Até aqui nas reuniões que eu fui ainda não tinha visto ninguém falar disso não, né? [...] Que podia falar nas reuniões também, né? Fala problema, mai problema da escola. Mai esses outros problemas da comunidade, né? Ninguém fala. É fica de fora. Eu nunca vi ninguém falar nisso. Veneno... [...] Podia falar, né? Problemas vamos supor: buraco no meio da rua, coleta de lixo, esgoto na porta de casa. Tudo isso podia falar na comunidade, né? Que podia falar na reunião da escola. Quem sabe que não tinha um jeito? [...] Mai ninguém num fala, né? Falar, fala por falta de escola do filho, fala por, por mal nota, né? Que não tira nota boa. Como deve educar os fios. Mandar os fios pra escola, pra faltar à escola. Fala disso. Até onde eu vi em reunião, eu vi falar disso, né? Ninguém nunca falou. (Pai 02)

Até agora não. (Pai 03)

Não. Não professor. Na escola, na escola não. (Pai 04) Não que eu fiquei sabendo não. (Pai 05)

Não. (Aluno 01) Esgoto. (Aluno 02) Pra mim, não. (Aluno 03) Não. (Aluno 04)

Sim. Não mim lembro não, mas ela já deu assim,... Conversou com a gente. (Aluno 05)

Considerando as falas dos sujeitos entrevistados percebemos que o conselheiro 04, secretário da escola e do conselho escolar afirma que os problemas da comunidade não são discutidos nas reuniões de pais e mestres. Como também relata o conselheiro 05, tesoureiro do conselho escolar, mas este chama a atenção para o fato de que os professores são de fora e desconhecem a realidade da comunidade local e desconsideram os saberes dos alunos.
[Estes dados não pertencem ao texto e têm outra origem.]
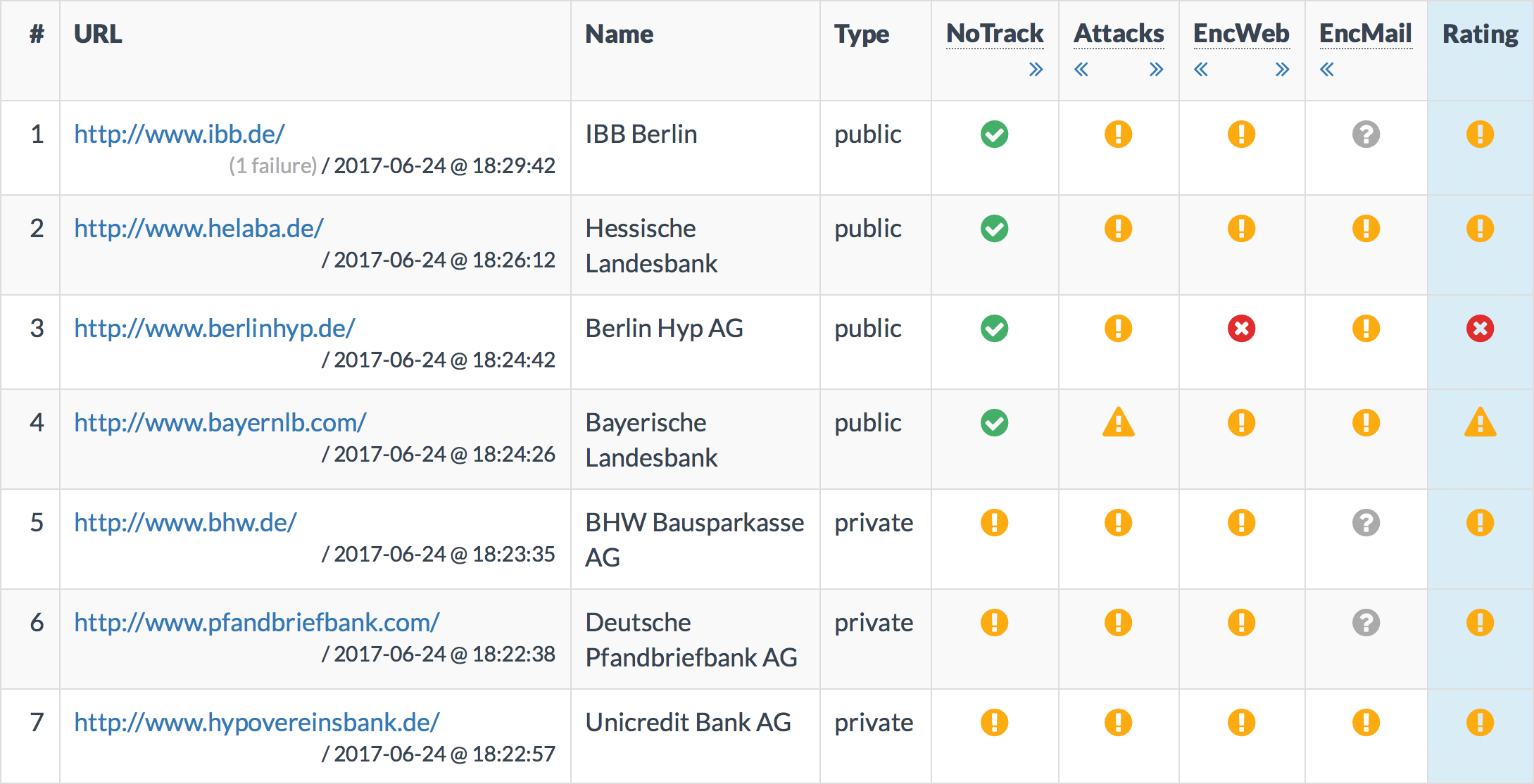Click red EncWeb cross for Berlin Hyp AG

[1241, 329]
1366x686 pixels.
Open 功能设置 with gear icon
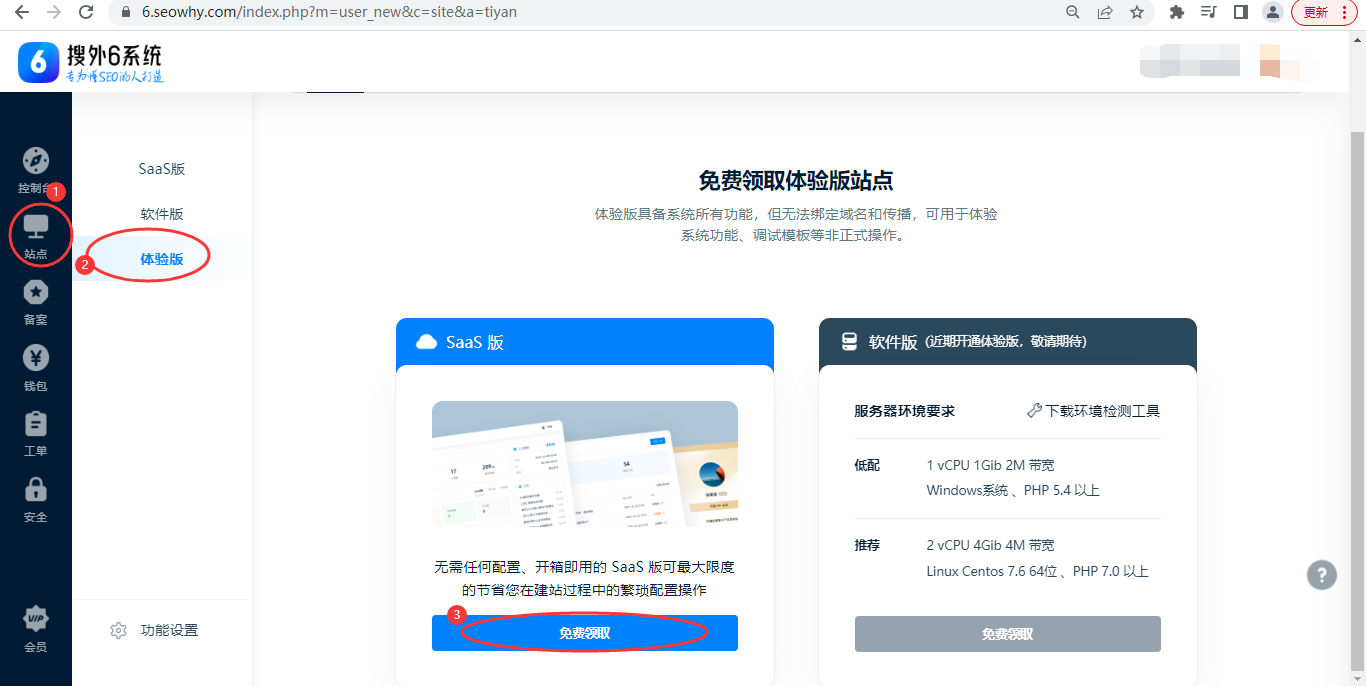click(x=155, y=630)
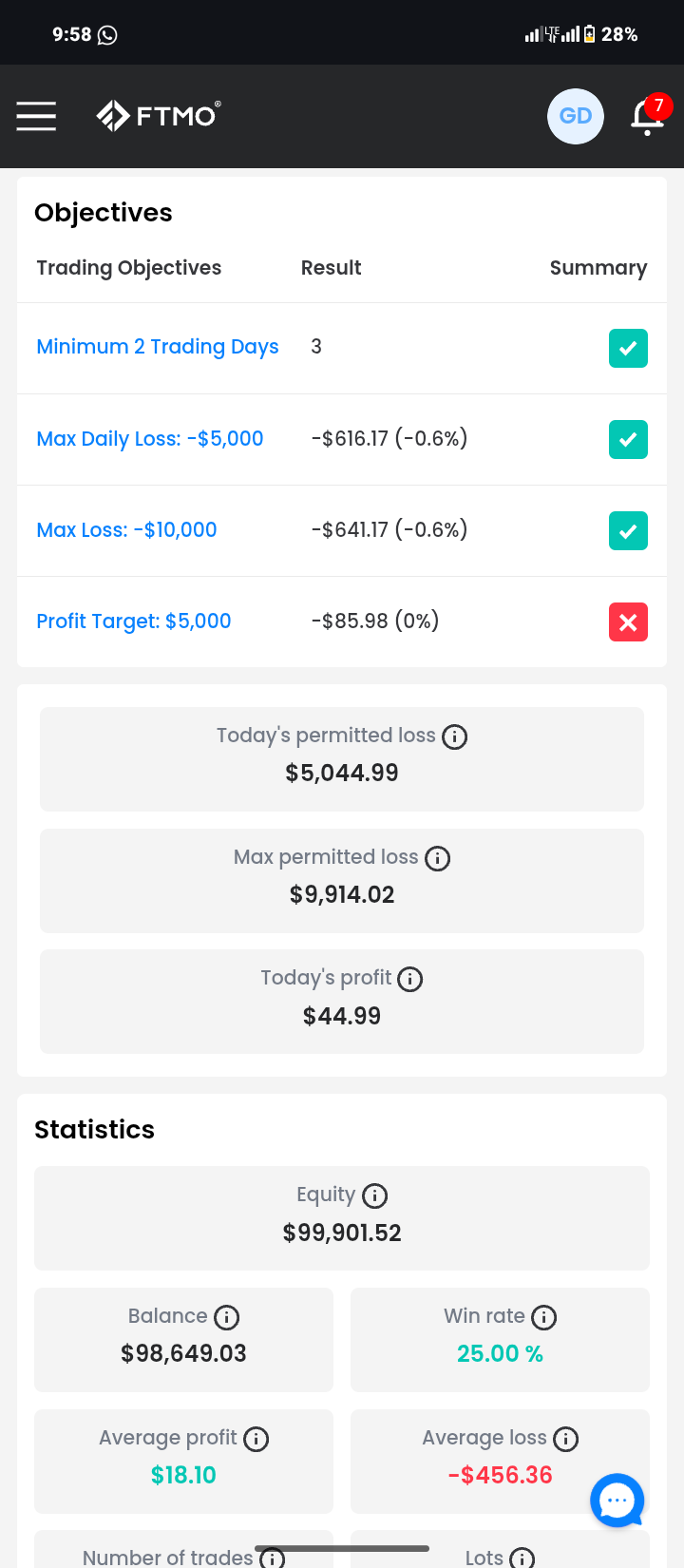Open the GD profile avatar

point(576,116)
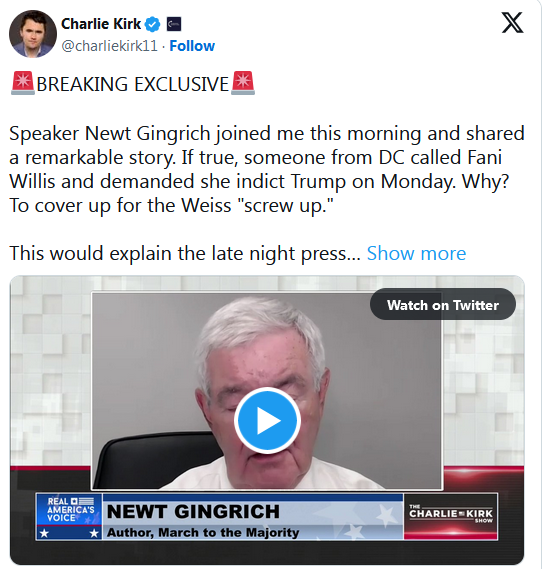
Task: Click the siren emoji after EXCLUSIVE
Action: 243,83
E aí fica difícil de trazer para o espaço escolar questões como essas. Mas, lembra que às vezes comenta, mas não é discutido.

O conselheiro 08, representante dos pais, afirma também que não são discutidos, pois quando se reúnem tratam de assuntos do interesse da escola, como merenda, estrutura e comportamento de alunos. Os conselheiros 09 e 10 falam que não sabem dizer porque não tem participado das reuniões. Porém, o conselheiro 09 afirma que já participou de reuniões onde foram discutidos os problemas da comunidade. Mas, em outros espaços fora da escola.

Os pais 01, 02, 03, 04 e 05 afirmam que não. Porém, o pai 02 comenta que deveriam falar sobre esses problemas, pois nas reuniões só falam de problemas ligados ao interior da escola. Os alunos 01, 03 e 04 também afirmam que não. Mas, o aluno 02 afirma que já foi discutido o problema do esgoto e o aluno 05 afirma que sim, mas não lembra qual foi o problema. Assim, segundo Delval (2006, p. 137) “para levar a cabo essa formação, convém não só contar com a capacidade e a competência dos professores, mas utilizar todas as possibilidades oferecidas pelo entorno social”.